** Study material follows **
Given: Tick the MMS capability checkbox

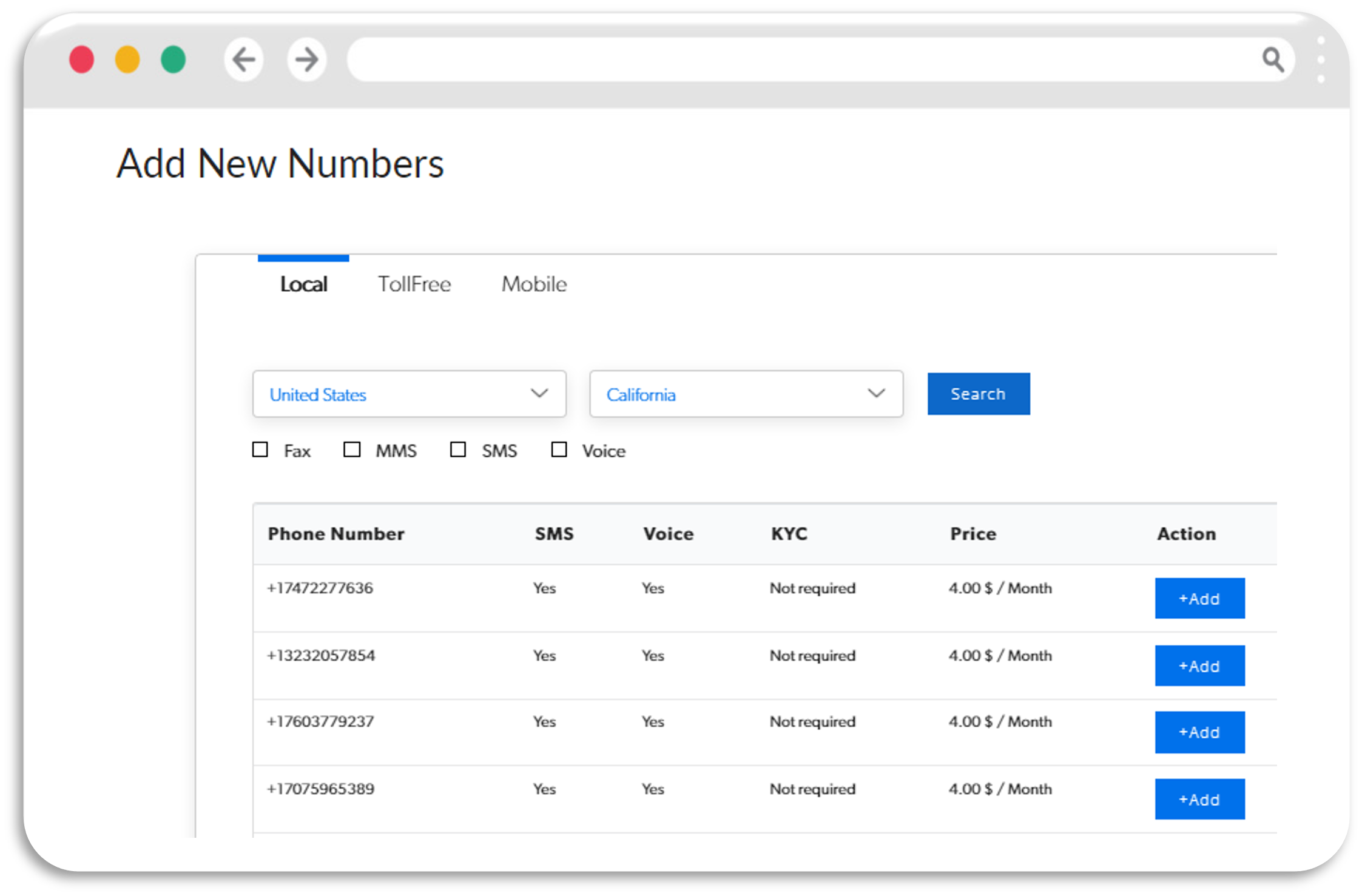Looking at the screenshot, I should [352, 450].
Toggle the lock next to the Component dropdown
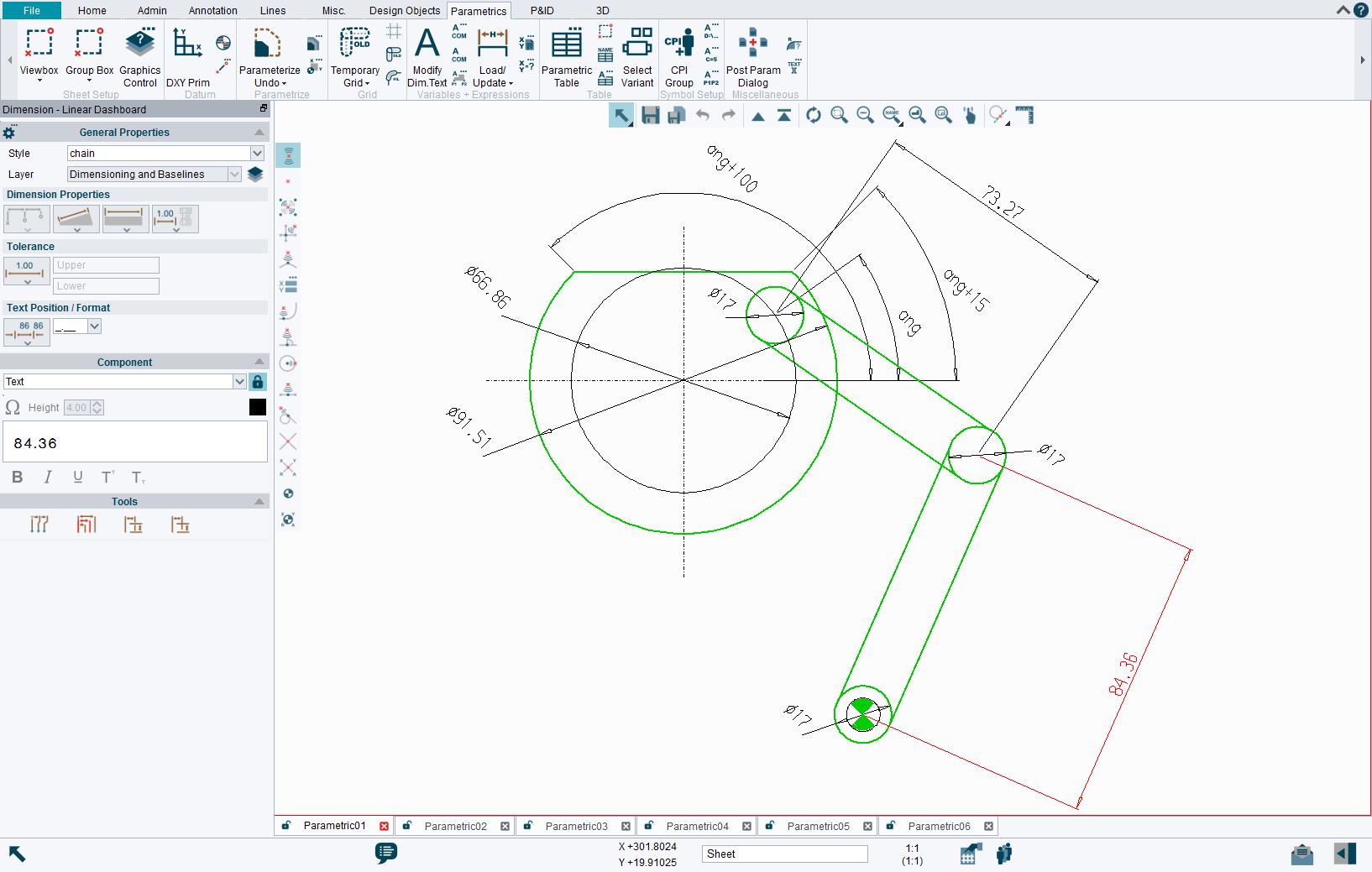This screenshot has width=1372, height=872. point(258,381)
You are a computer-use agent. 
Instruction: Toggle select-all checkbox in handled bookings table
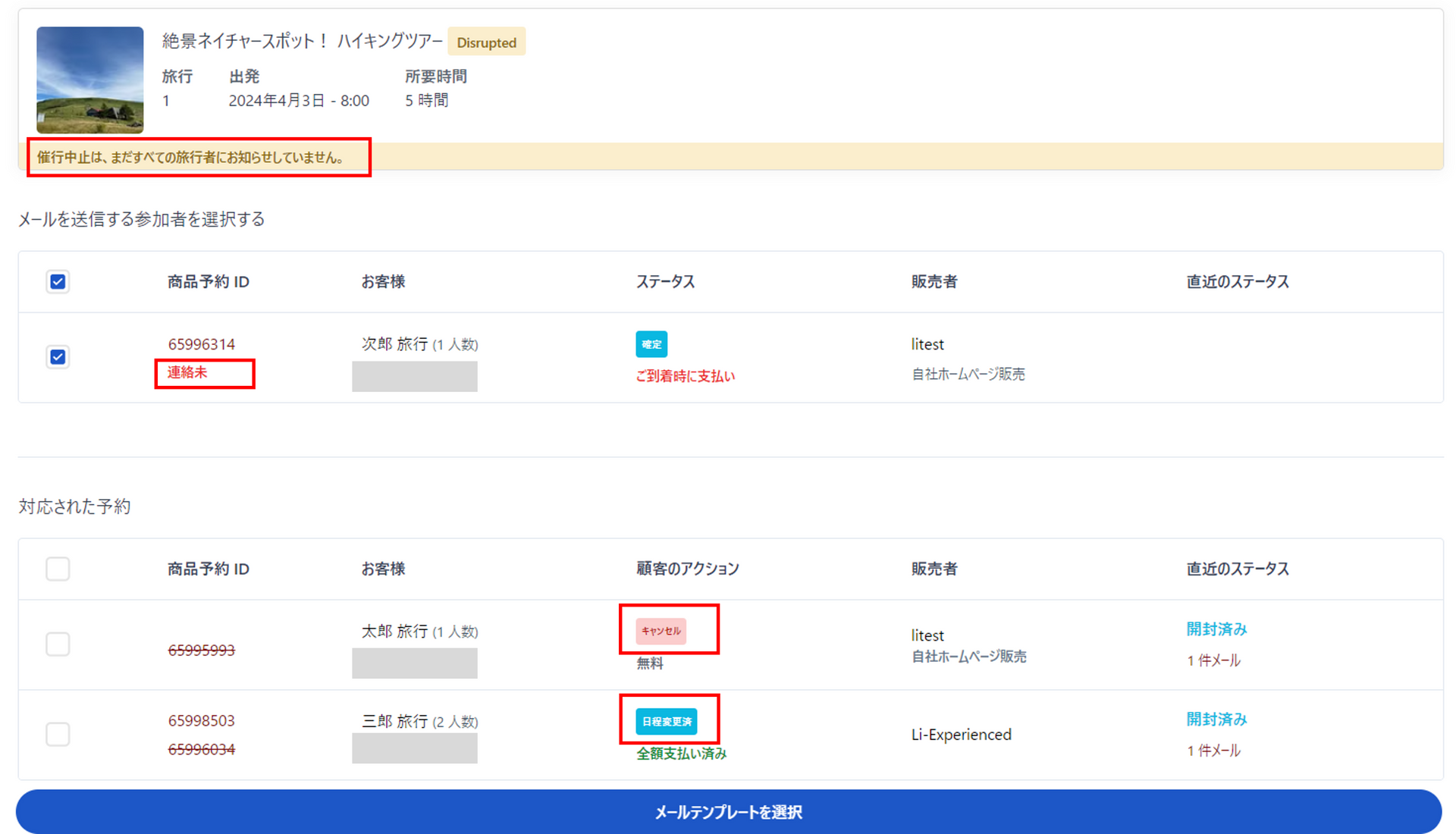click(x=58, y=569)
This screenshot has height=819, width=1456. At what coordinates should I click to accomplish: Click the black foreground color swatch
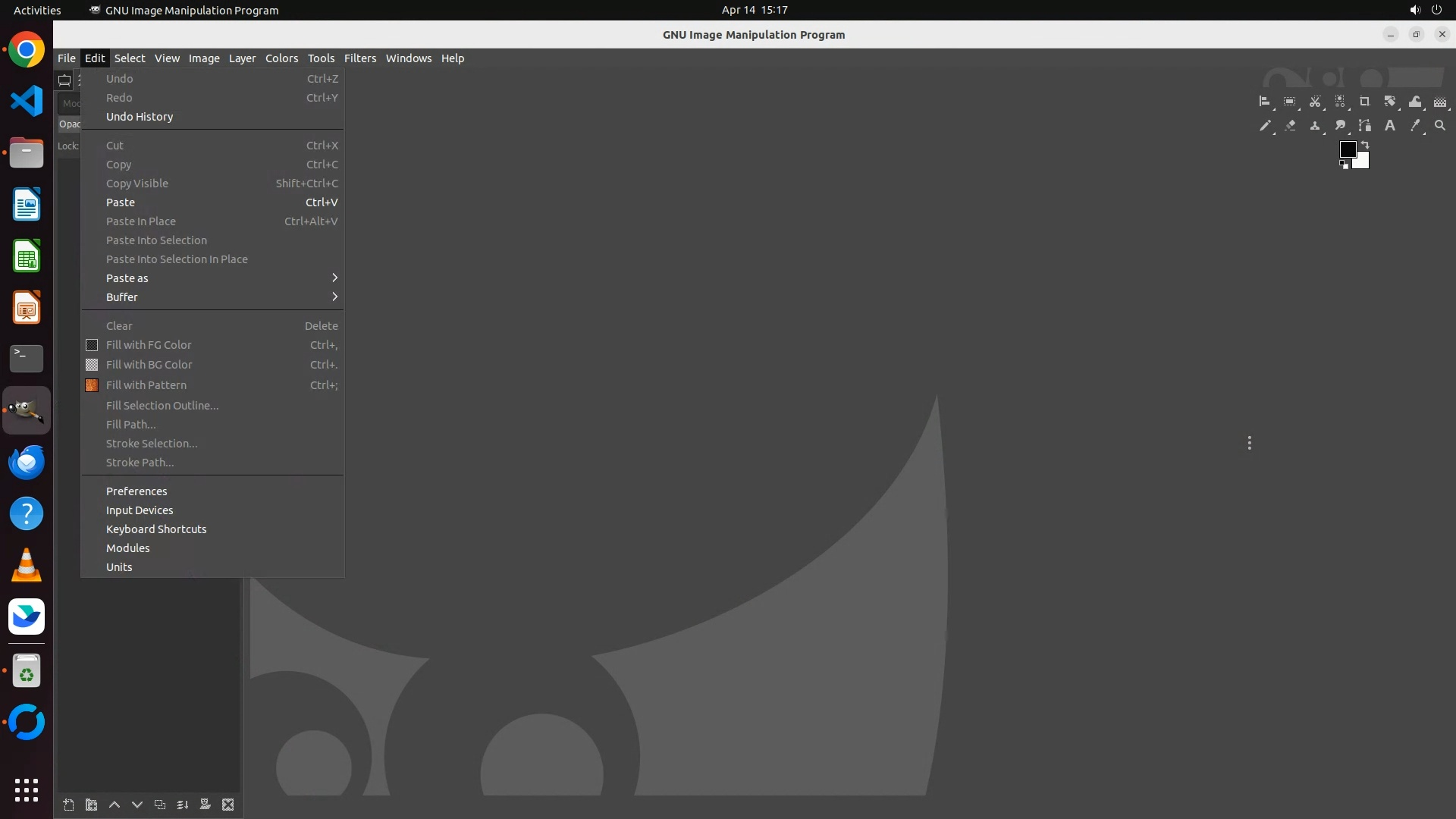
** End of Study material **
→ **Problem requirements**
Please repeat every record above exactly, but leave out the pictures.

→ **Output of the exercise**
Given: Tick the MMS capability checkbox

Looking at the screenshot, I should [352, 450].
Toggle the lock next to the Component dropdown
This screenshot has width=1372, height=872. point(258,381)
You are a computer-use agent. 
Instruction: Toggle select-all checkbox in handled bookings table
click(x=58, y=569)
This screenshot has height=819, width=1456. At what coordinates should I click to accomplish: Click the black foreground color swatch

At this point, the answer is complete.